> ACTIVITY
Look below for the line that has "Task: Click the fourth". Set down the lines from there through the line that has "1077x712 pixels.", exactly as written.

===== STUDY MATERIAL =====

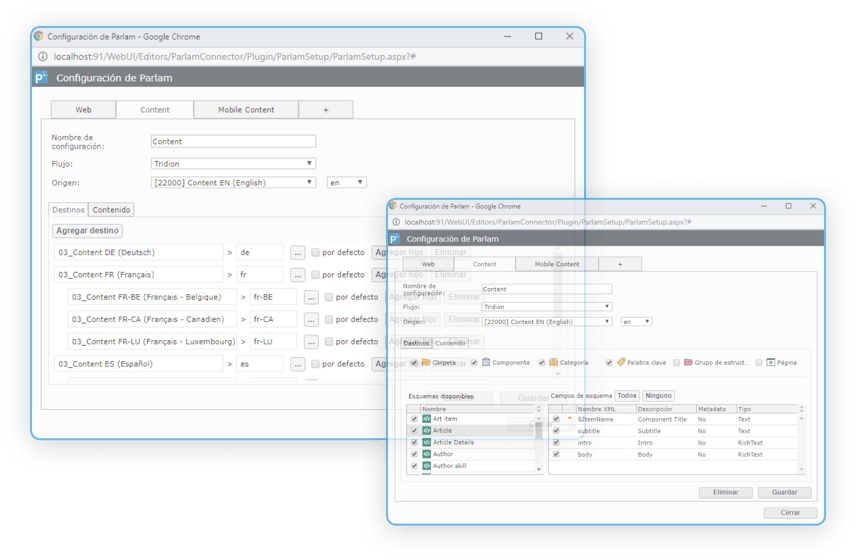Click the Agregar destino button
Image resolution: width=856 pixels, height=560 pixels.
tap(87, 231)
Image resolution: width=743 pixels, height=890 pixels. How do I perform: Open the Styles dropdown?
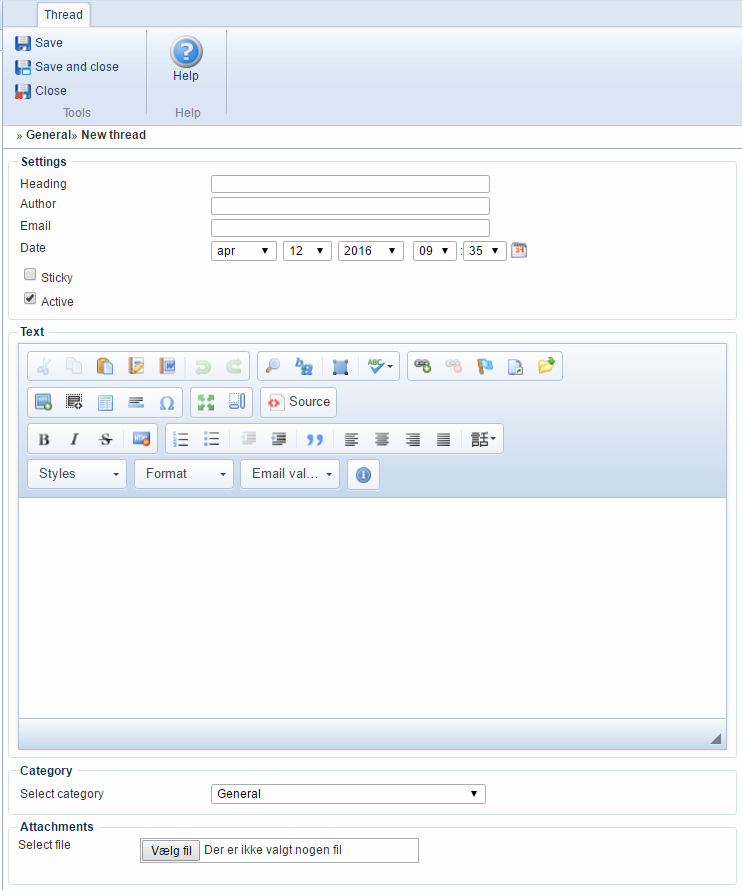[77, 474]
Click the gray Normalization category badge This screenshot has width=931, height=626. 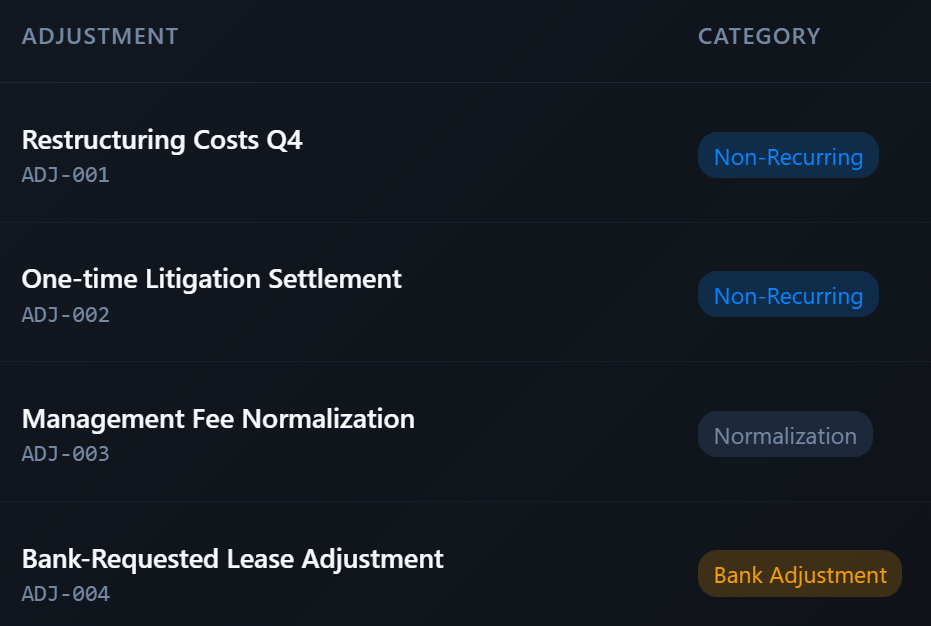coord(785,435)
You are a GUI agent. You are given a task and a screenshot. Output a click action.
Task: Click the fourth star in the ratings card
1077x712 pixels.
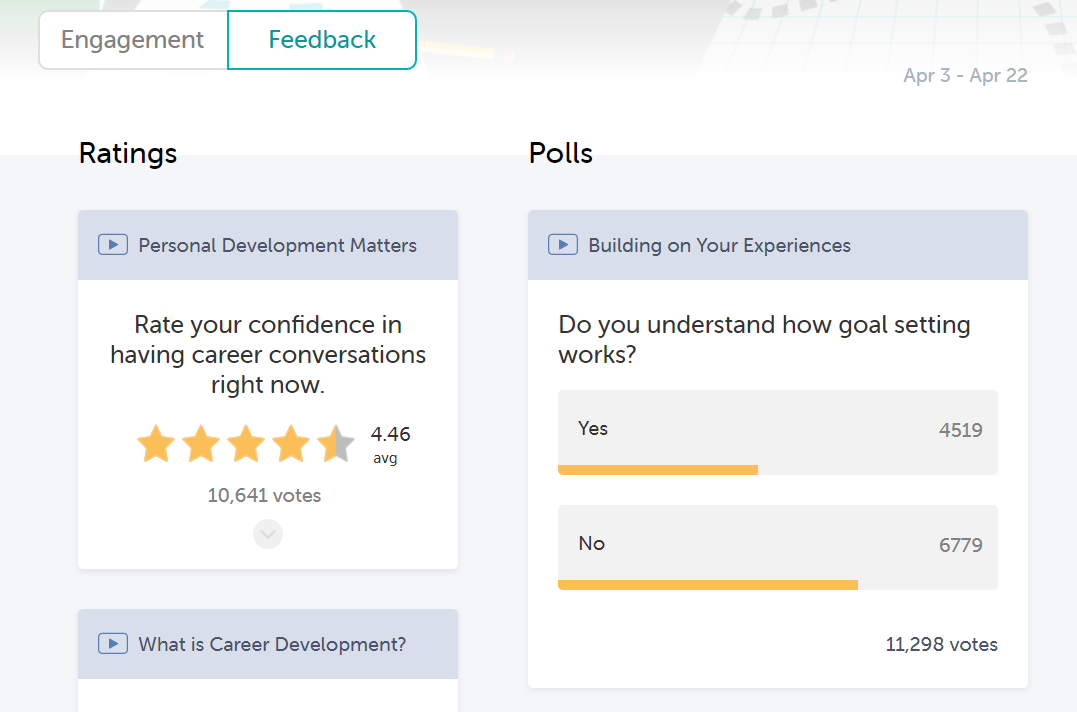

=====
===== STUDY MATERIAL =====

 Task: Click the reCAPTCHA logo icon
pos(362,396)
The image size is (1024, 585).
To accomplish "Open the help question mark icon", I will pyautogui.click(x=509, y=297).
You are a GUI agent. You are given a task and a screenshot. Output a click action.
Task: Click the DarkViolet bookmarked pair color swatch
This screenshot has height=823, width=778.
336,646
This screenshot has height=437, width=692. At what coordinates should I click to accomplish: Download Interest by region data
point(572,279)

=====

> ANSWER TO THIS TASK
Task: Click the fourth star in the ratings card
1077x712 pixels.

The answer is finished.